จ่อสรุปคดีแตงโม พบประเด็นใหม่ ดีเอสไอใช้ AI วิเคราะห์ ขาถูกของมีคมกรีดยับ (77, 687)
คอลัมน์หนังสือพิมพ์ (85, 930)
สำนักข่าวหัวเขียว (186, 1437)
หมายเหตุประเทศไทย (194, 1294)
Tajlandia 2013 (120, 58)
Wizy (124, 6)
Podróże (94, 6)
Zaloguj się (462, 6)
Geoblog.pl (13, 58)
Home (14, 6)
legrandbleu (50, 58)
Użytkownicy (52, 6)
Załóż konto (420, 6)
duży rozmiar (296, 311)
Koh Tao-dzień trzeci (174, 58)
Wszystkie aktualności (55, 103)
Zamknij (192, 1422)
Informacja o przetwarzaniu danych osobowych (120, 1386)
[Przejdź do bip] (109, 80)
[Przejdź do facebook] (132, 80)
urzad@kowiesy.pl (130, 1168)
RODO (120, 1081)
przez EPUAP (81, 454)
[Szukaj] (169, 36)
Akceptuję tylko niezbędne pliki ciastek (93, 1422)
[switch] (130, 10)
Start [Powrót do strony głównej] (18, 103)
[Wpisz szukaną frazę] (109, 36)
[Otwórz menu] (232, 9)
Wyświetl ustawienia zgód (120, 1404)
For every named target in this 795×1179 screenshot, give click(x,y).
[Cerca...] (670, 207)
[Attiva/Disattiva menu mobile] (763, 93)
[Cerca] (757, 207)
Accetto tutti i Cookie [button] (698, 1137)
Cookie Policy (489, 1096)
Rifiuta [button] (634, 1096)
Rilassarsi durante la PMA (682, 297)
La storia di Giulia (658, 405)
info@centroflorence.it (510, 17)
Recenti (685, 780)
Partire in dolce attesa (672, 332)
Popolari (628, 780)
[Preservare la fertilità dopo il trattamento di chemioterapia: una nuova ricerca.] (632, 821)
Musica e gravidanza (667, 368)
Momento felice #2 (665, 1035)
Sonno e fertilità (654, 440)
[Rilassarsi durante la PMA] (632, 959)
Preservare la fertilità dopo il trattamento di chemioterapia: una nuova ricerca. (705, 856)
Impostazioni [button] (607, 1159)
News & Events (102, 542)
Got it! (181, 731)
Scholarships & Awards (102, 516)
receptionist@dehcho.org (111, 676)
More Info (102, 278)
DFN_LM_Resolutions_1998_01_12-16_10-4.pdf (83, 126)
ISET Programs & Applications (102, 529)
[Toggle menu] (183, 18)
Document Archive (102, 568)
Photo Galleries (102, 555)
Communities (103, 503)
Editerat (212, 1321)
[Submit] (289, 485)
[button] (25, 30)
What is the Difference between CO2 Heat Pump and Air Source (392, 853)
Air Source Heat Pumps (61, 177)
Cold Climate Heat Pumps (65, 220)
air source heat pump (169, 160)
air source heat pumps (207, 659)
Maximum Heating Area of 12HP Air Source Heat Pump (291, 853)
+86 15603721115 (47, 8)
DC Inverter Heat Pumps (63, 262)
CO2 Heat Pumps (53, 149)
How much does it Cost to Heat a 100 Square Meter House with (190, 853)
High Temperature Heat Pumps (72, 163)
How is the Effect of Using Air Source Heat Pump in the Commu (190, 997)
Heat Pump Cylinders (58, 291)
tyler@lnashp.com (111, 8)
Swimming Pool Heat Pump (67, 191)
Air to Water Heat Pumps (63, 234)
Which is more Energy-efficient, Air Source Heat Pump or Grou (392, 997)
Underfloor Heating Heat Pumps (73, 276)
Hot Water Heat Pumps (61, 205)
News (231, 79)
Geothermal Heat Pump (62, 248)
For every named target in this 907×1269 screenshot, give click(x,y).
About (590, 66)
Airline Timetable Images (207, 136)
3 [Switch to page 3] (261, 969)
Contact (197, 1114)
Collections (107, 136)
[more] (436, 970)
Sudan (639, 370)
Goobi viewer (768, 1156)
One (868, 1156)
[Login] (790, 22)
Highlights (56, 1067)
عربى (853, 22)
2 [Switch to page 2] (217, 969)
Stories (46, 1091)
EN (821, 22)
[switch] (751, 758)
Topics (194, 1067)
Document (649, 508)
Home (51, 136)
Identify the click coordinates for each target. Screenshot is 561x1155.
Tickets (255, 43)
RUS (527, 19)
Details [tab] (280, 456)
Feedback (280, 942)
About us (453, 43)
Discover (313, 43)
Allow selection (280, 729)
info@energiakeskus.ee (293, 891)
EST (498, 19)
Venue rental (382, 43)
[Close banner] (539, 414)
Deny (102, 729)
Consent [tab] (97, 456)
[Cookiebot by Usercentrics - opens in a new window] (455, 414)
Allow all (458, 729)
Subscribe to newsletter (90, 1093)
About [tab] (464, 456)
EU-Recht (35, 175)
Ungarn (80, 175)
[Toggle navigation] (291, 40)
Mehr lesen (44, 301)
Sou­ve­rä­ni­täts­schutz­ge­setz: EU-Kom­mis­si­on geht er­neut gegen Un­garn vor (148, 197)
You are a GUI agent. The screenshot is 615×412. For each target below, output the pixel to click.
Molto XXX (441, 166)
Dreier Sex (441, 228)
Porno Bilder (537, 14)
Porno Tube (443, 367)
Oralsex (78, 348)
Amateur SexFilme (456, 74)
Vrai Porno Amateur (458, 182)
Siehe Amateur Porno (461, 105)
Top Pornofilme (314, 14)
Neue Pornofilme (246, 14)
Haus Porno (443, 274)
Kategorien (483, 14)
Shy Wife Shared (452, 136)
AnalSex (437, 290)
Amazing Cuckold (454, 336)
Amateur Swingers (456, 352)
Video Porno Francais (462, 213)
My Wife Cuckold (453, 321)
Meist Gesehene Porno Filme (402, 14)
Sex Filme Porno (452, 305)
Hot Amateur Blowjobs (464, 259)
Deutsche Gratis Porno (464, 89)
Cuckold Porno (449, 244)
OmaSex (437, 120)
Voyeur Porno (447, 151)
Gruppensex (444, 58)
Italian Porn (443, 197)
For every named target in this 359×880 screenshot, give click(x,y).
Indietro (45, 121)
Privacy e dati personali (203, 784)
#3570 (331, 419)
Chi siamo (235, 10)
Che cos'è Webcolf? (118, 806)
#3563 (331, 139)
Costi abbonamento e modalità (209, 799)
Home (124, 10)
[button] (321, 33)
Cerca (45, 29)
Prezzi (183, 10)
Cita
--------
- Task brief
Please revise all the records above so that "Podróże" reads "Wycieczki", leaving every other part of each line unchanged.

- Answer to this exercise
จ่อสรุปคดีแตงโม พบประเด็นใหม่ ดีเอสไอใช้ AI วิเคราะห์ ขาถูกของมีคมกรีดยับ (77, 687)
คอลัมน์หนังสือพิมพ์ (85, 930)
สำนักข่าวหัวเขียว (186, 1437)
หมายเหตุประเทศไทย (194, 1294)
Tajlandia 2013 (120, 58)
Wizy (124, 6)
Wycieczki (94, 6)
Zaloguj się (462, 6)
Geoblog.pl (13, 58)
Home (14, 6)
legrandbleu (50, 58)
Użytkownicy (52, 6)
Załóż konto (420, 6)
duży rozmiar (296, 311)
Koh Tao-dzień trzeci (174, 58)
Wszystkie aktualności (55, 103)
Zamknij (192, 1422)
Informacja o przetwarzaniu danych osobowych (120, 1386)
[Przejdź do bip] (109, 80)
[Przejdź do facebook] (132, 80)
urzad@kowiesy.pl (130, 1168)
RODO (120, 1081)
przez EPUAP (81, 454)
[Szukaj] (169, 36)
Akceptuję tylko niezbędne pliki ciastek (93, 1422)
[switch] (130, 10)
Start [Powrót do strony głównej] (18, 103)
[Wpisz szukaną frazę] (109, 36)
[Otwórz menu] (232, 9)
Wyświetl ustawienia zgód (120, 1404)
For every named target in this 795×1179 screenshot, give click(x,y).
[Cerca...] (670, 207)
[Attiva/Disattiva menu mobile] (763, 93)
[Cerca] (757, 207)
Accetto tutti i Cookie [button] (698, 1137)
Cookie Policy (489, 1096)
Rifiuta [button] (634, 1096)
Rilassarsi durante la PMA (682, 297)
La storia di Giulia (658, 405)
info@centroflorence.it (510, 17)
Recenti (685, 780)
Partire in dolce attesa (672, 332)
Popolari (628, 780)
[Preservare la fertilità dopo il trattamento di chemioterapia: una nuova ricerca.] (632, 821)
Musica e gravidanza (667, 368)
Momento felice #2 (665, 1035)
Sonno e fertilità (654, 440)
[Rilassarsi durante la PMA] (632, 959)
Preservare la fertilità dopo il trattamento di chemioterapia: una nuova ricerca. (705, 856)
Impostazioni [button] (607, 1159)
News & Events (102, 542)
Got it! (181, 731)
Scholarships & Awards (102, 516)
receptionist@dehcho.org (111, 676)
More Info (102, 278)
DFN_LM_Resolutions_1998_01_12-16_10-4.pdf (83, 126)
ISET Programs & Applications (102, 529)
[Toggle menu] (183, 18)
Document Archive (102, 568)
Photo Galleries (102, 555)
Communities (103, 503)
Editerat (212, 1321)
[Submit] (289, 485)
[button] (25, 30)
What is the Difference between CO2 Heat Pump and Air Source (392, 853)
Air Source Heat Pumps (61, 177)
Cold Climate Heat Pumps (65, 220)
air source heat pump (169, 160)
air source heat pumps (207, 659)
Maximum Heating Area of 12HP Air Source Heat Pump (291, 853)
+86 15603721115 (47, 8)
DC Inverter Heat Pumps (63, 262)
CO2 Heat Pumps (53, 149)
How much does it Cost to Heat a 100 Square Meter House with (190, 853)
High Temperature Heat Pumps (72, 163)
How is the Effect of Using Air Source Heat Pump in the Commu (190, 997)
Heat Pump Cylinders (58, 291)
tyler@lnashp.com (111, 8)
Swimming Pool Heat Pump (67, 191)
Air to Water Heat Pumps (63, 234)
Which is more Energy-efficient, Air Source Heat Pump or Grou (392, 997)
Underfloor Heating Heat Pumps (73, 276)
Hot Water Heat Pumps (61, 205)
News (231, 79)
Geothermal Heat Pump (62, 248)
For every named target in this 907×1269 screenshot, give click(x,y).
About (590, 66)
Airline Timetable Images (207, 136)
3 [Switch to page 3] (261, 969)
Contact (197, 1114)
Collections (107, 136)
[more] (436, 970)
Sudan (639, 370)
Goobi viewer (768, 1156)
One (868, 1156)
[Login] (790, 22)
Highlights (56, 1067)
عربى (853, 22)
2 [Switch to page 2] (217, 969)
Stories (46, 1091)
EN (821, 22)
[switch] (751, 758)
Topics (194, 1067)
Document (649, 508)
Home (51, 136)
Identify the click coordinates for each target. Screenshot is 561x1155.
Tickets (255, 43)
RUS (527, 19)
Details [tab] (280, 456)
Feedback (280, 942)
About us (453, 43)
Discover (313, 43)
Allow selection (280, 729)
info@energiakeskus.ee (293, 891)
EST (498, 19)
Venue rental (382, 43)
[Close banner] (539, 414)
Deny (102, 729)
Consent [tab] (97, 456)
[Cookiebot by Usercentrics - opens in a new window] (455, 414)
Allow all (458, 729)
Subscribe to newsletter (90, 1093)
About [tab] (464, 456)
EU-Recht (35, 175)
Ungarn (80, 175)
[Toggle navigation] (291, 40)
Mehr lesen (44, 301)
Sou­ve­rä­ni­täts­schutz­ge­setz: EU-Kom­mis­si­on geht er­neut gegen Un­garn vor (148, 197)
You are a GUI agent. The screenshot is 615×412. For each target below, output the pixel to click.
Molto XXX (441, 166)
Dreier Sex (441, 228)
Porno Bilder (537, 14)
Porno Tube (443, 367)
Oralsex (78, 348)
Amateur SexFilme (456, 74)
Vrai Porno Amateur (458, 182)
Siehe Amateur Porno (461, 105)
Top Pornofilme (314, 14)
Neue Pornofilme (246, 14)
Haus Porno (443, 274)
Kategorien (483, 14)
Shy Wife Shared (452, 136)
AnalSex (437, 290)
Amazing Cuckold (454, 336)
Amateur Swingers (456, 352)
Video Porno Francais (462, 213)
My Wife Cuckold (453, 321)
Meist Gesehene Porno Filme (402, 14)
Sex Filme Porno (452, 305)
Hot Amateur Blowjobs (464, 259)
Deutsche Gratis Porno (464, 89)
Cuckold Porno (449, 244)
OmaSex (437, 120)
Voyeur Porno (447, 151)
Gruppensex (444, 58)
Italian Porn (443, 197)
For every named target in this 359×880 screenshot, give click(x,y).
Indietro (45, 121)
Privacy e dati personali (203, 784)
#3570 (331, 419)
Chi siamo (235, 10)
Che cos'è Webcolf? (118, 806)
#3563 (331, 139)
Costi abbonamento e modalità (209, 799)
Home (124, 10)
[button] (321, 33)
Cerca (45, 29)
Prezzi (183, 10)
Cita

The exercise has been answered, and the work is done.